Dengan demikian, pengertian distribusi itu ada distribusi dalam artian luas atau hanya memberi informasi ke teman-teman. Kalau seseorang memang sengaja menyebarkan informasi yang mengandung pencemaran itu ke mailis A, B, C dan mengirim ke semua orang — bukan hanya teman, maka orang itu telah “tanpa hak mendistribusikan” informasi bermuatan pencemaran.
Pasal Pencemaran Nama Baik dalam UU ITE ini memang menimbulkan kontroversi.
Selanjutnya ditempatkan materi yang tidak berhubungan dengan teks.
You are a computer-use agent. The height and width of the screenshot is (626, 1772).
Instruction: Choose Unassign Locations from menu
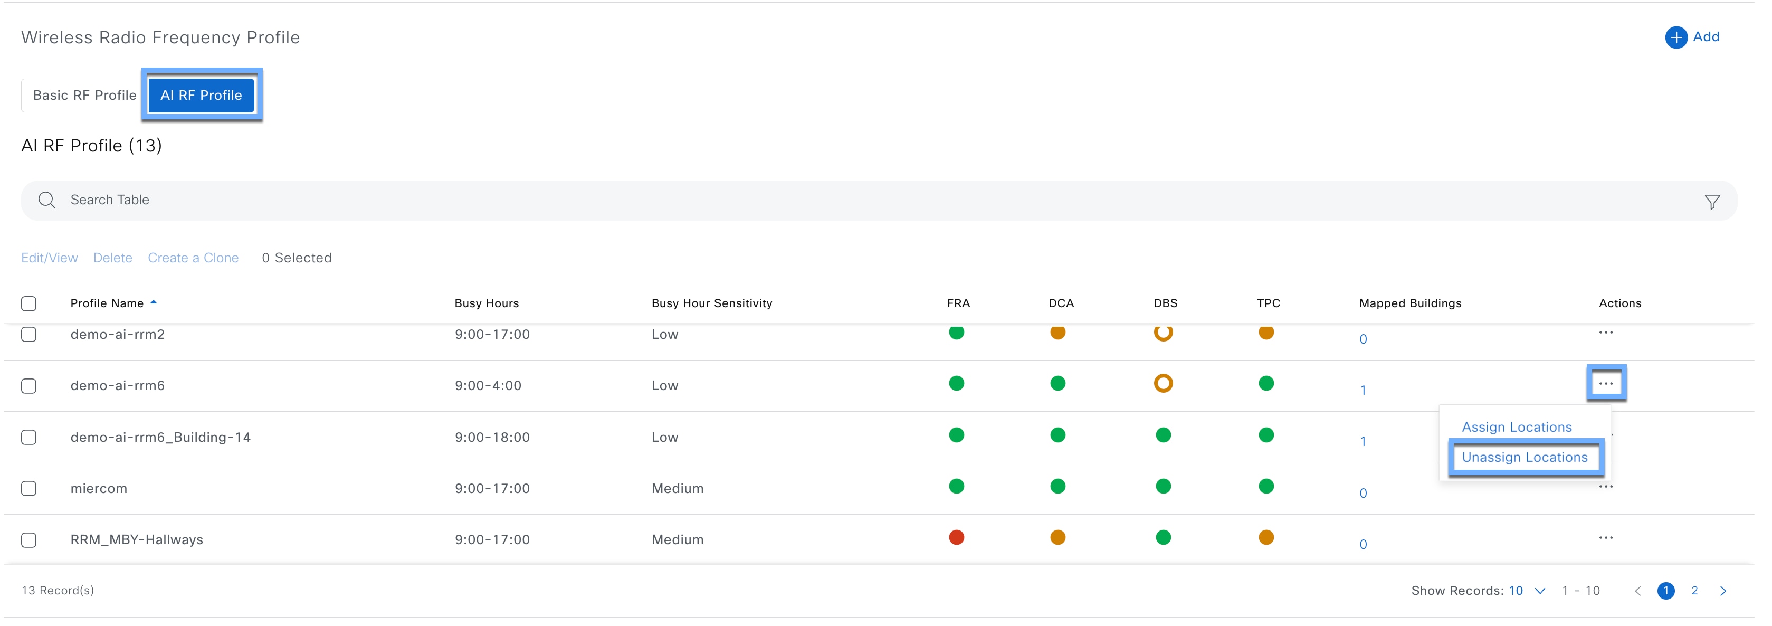point(1524,457)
Bahkan, pasal ini dinilai sebagai pasal karet atau hatzaai artikelen gaya baru. Tak hanya itu saja, pasal ini juga dinilai lebih kejam ketimbang pasal pencemaran nama baik dalam KUHP, karena adanya disparitas yang cukup besar dalam hal sanksi hukumannya. Coba saja simak, untuk sanksi pidana, ternyata hukuman di UU ITE yang notabene buatan bangsa sendiri tidak tanggung-tanggung yaitu maksimal 6 tahun penjara, dan angka maksimal ini merupakan salah satu syarat orang bisa ditahan terlebih dahulu dalam proses penyidikan. Karena, syarat seorang dapat ditahan di proses penyidikan, salah satunya adalah jika ancaman hukumannya di atas 5 tahun. Kini, coba bandingkan dengan ketentuan pencemaran nama baik dalam KUHP yang notabene produk kolonial Belanda, ancaman hukumannya maksimum 4 tahun penjara, bahkan Pasal 310 KUHP hanya memberikan ancaman hukuman 9 bulan penjara. Jadi, dengan substansi tuduhannya sama, namun dalam UU ITE sanksi hukuman yang diberikan lebih berat ketimbang KUHP.
Padahal, dalam ketentuan Pasal 27 Ayat (3) dan Pasal 45 ayat (1) UU ITE tidak ada definisi yang jelas mengenai apa yang dimaksud dengan penghinaan atau pencemaran nama baik. Oleh karena itu, untuk menentukan apakah telah dipenuhinya unsur pencemaran nama baik dalam UU ITE harus pula merujuk Pasal 310 KUHP.
Selain itu, Pasal 27 ayat (3) UU ITE ini dinilai tumpang tindih dengan Pasal 310 dan 311 KUHP. Dan, yang lebih mengkhawatirkan lagi, pasal tersebut juga mudah untuk dikomersialisasikan. Karena, pasalnya terlalu umum dan multitafsir. Tengok saja, di dalam KUHP mengenai penghinaan dan pencemaran nama baik diberikan definisinya, sedangkan UU ITE hanya menyebut penghinaan tanpa menjelaskannya, sehingga pasal ini dapat menimbulkan ketidakpastian hukum. Padahal, untuk memahami pasal pencemaran nama baik sebagaimana yang diatur dalam Pasal 27 ayat (3) UU ITE itu tak bisa dilepaskan dari ketentuan Pasal 310 dan 311 KUHP.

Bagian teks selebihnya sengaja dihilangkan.